> BRIEF: Exactly the lines from the one containing "The image size" through the end of the records must be reproduced; leave out all pictures.

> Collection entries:

-- -- --

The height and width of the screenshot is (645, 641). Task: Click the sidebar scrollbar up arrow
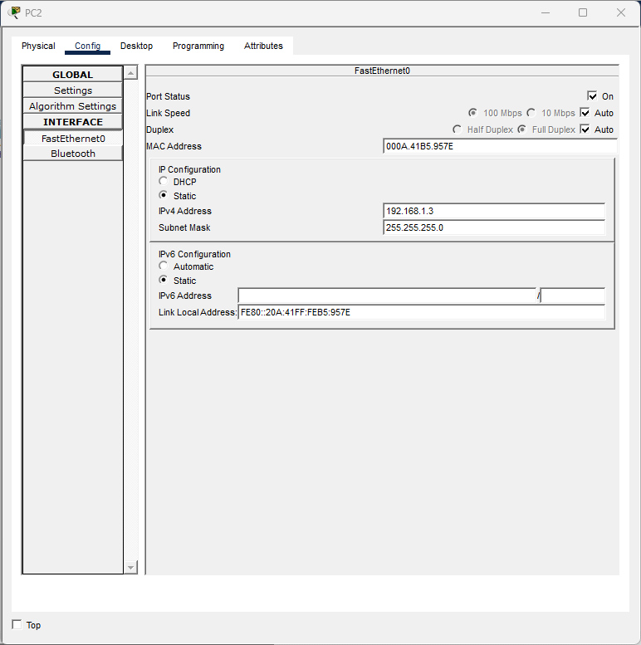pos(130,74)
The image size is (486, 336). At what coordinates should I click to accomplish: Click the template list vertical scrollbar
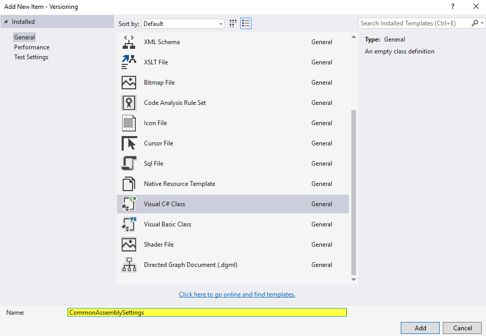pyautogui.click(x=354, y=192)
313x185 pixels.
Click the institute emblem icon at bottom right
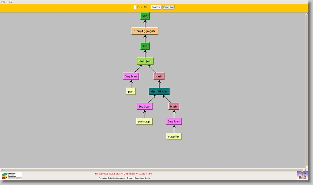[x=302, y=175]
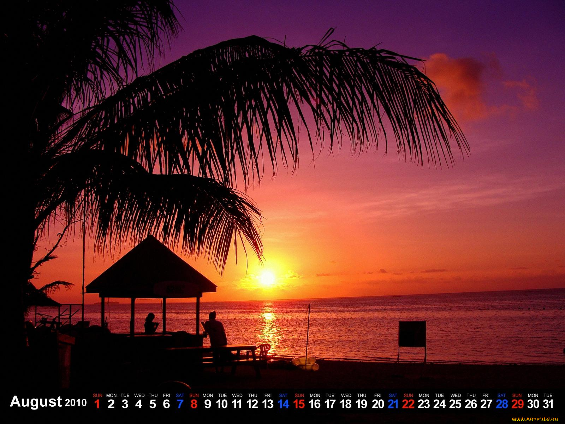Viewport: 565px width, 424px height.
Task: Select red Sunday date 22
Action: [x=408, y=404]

-- -- --

> RESPONSE TO THIS EXERCISE:
The image size is (486, 336). At what coordinates should I click to accomplish: Click the template list vertical scrollbar
pyautogui.click(x=354, y=192)
313x185 pixels.
Click the institute emblem icon at bottom right
[x=302, y=175]
Viewport: 565px width, 424px height.
Task: Select red Sunday date 22
Action: [x=408, y=404]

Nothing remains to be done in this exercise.